Last April, Jimmy wowed Japan youth by taking them for their first-ever, out-rigger canoe rides at Shonan, Japan. The occasion was a Buffalo-style surfing contest, the fourth of its kind held in Japan. Over the years, the turnout of Japanese surfers and lifeguards has steadily grown to massive proportions.

And Buffalo’s hanai sons include Oahu water safety officers Melvin Puu and Terry Ahue, both rescue jet-ski operators and instructors, Kona tropical-fish diver Alfred Estencion, and Tahiti black-pearl farmer Eric Cavera.

The Keaulanas future in the water holds a host of grandchildren – Keoni, also a Real B Team rider, Brandon, Bubba, Noelani, Nolan, Haa, Keanu, Tiare, Rayden and Kelii – all of whom are developing gills, and the bulk of whom helped secure this summer’s junior lifeguard competition trophy for the West side.

The impact of Buffalo and the ocean grows as do his descendants. With them, he steers a steady nurturing course, from their early days of nene bottle, diapers and playing water. Buffalo’s dearest-held hope for his family members is that they see the beauty that surrounds them (Hawaii) and give back to that beauty by showing respect and aloha for it.

His biggest challenge, and possible the greatest source of frustration for one who has been raised with no material wealth other than his own abilities, is to give his grandchildren a sense of how good they have it. Hidden in that lesson is the knowledge that there never will be another man like “papa.”

In a recent interview, big-wave-riding legend Knoll (aka – “The Bull) captured the significance of his close friend of some 50 years .

“He’s a man of few words,” Knoll said, “his actions speak for him.

“Buffalo is the one who has gone on to carry the banner for Duke Kahanamoku, the guy who most people think of as the father of modern day surfing. And since the Duke has passed away, Buffalo has picked up the gauntlet,” Knoll said.

“He’s been the guy, if you were to ask local people from the islands who best carries the aloha spirit forward, it would be Buffalo and his family for sure.”

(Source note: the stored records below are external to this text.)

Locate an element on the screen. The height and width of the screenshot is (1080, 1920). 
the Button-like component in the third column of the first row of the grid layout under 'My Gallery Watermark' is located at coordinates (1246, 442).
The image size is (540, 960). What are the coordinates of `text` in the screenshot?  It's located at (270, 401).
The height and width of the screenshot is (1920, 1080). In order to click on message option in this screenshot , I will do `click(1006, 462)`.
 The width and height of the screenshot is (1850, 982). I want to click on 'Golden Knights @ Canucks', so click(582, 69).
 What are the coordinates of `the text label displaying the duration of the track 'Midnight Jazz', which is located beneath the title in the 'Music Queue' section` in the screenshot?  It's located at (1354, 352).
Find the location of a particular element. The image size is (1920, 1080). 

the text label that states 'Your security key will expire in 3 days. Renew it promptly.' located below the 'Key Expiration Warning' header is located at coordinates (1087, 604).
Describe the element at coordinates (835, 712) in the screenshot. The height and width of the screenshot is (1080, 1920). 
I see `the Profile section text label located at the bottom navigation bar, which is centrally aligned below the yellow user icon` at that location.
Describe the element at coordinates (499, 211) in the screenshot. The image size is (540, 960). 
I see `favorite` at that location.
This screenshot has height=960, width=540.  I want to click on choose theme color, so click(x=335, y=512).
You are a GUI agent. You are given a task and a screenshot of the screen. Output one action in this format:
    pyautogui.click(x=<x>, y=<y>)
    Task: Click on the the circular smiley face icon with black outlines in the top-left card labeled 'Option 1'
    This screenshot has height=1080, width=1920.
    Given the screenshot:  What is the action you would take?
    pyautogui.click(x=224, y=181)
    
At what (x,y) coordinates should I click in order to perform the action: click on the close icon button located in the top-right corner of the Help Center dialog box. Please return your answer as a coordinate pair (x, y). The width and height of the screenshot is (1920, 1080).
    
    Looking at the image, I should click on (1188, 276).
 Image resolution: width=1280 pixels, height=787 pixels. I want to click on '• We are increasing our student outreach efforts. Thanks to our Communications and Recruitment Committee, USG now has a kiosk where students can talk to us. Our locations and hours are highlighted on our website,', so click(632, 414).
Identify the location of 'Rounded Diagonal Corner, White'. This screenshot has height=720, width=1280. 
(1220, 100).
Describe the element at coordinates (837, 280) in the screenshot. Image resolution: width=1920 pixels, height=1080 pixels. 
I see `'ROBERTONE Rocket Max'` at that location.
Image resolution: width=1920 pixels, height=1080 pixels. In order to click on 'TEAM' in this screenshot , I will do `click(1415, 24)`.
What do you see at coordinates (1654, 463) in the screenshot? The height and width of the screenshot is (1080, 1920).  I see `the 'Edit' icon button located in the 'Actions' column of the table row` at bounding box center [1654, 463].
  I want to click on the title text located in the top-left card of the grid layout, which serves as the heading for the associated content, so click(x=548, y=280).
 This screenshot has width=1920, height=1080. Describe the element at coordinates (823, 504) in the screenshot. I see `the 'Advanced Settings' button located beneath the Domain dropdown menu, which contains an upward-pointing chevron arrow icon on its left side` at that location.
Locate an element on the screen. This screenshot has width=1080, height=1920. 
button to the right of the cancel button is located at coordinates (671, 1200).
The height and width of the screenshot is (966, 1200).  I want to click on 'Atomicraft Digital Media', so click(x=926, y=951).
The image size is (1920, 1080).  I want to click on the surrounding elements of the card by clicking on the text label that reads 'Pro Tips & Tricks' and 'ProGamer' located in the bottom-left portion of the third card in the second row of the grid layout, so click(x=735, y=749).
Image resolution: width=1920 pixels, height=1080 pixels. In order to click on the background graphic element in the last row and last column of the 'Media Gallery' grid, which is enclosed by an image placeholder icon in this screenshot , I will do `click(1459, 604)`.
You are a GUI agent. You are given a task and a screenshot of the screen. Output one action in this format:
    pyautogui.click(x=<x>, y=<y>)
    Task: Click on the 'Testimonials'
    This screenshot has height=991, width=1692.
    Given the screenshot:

And finally any story about Buffalo would fall short if it did not mention his own sense of humor that mixes so well with his “one liners,” and his own ability to tell stories.

Recently, a relatively new surfer at Makaha, Jesus Navarro, came to Buffalo beaming about a past surf session. “You should have been here, yesterday,” said Navarro, using the old surfer refrain, made famous in Bud Brown’s film classic “Endless Summer.”

“That’s nice,” Keaulana replied, “You should have been here 40 years ago.”

After his 70 birthday party, Keaulana took time to reflect on how well everything had gone:

“Well, maybe in another five years, we’ll throw another party. I just hope we’ll all be able to recognize each other.”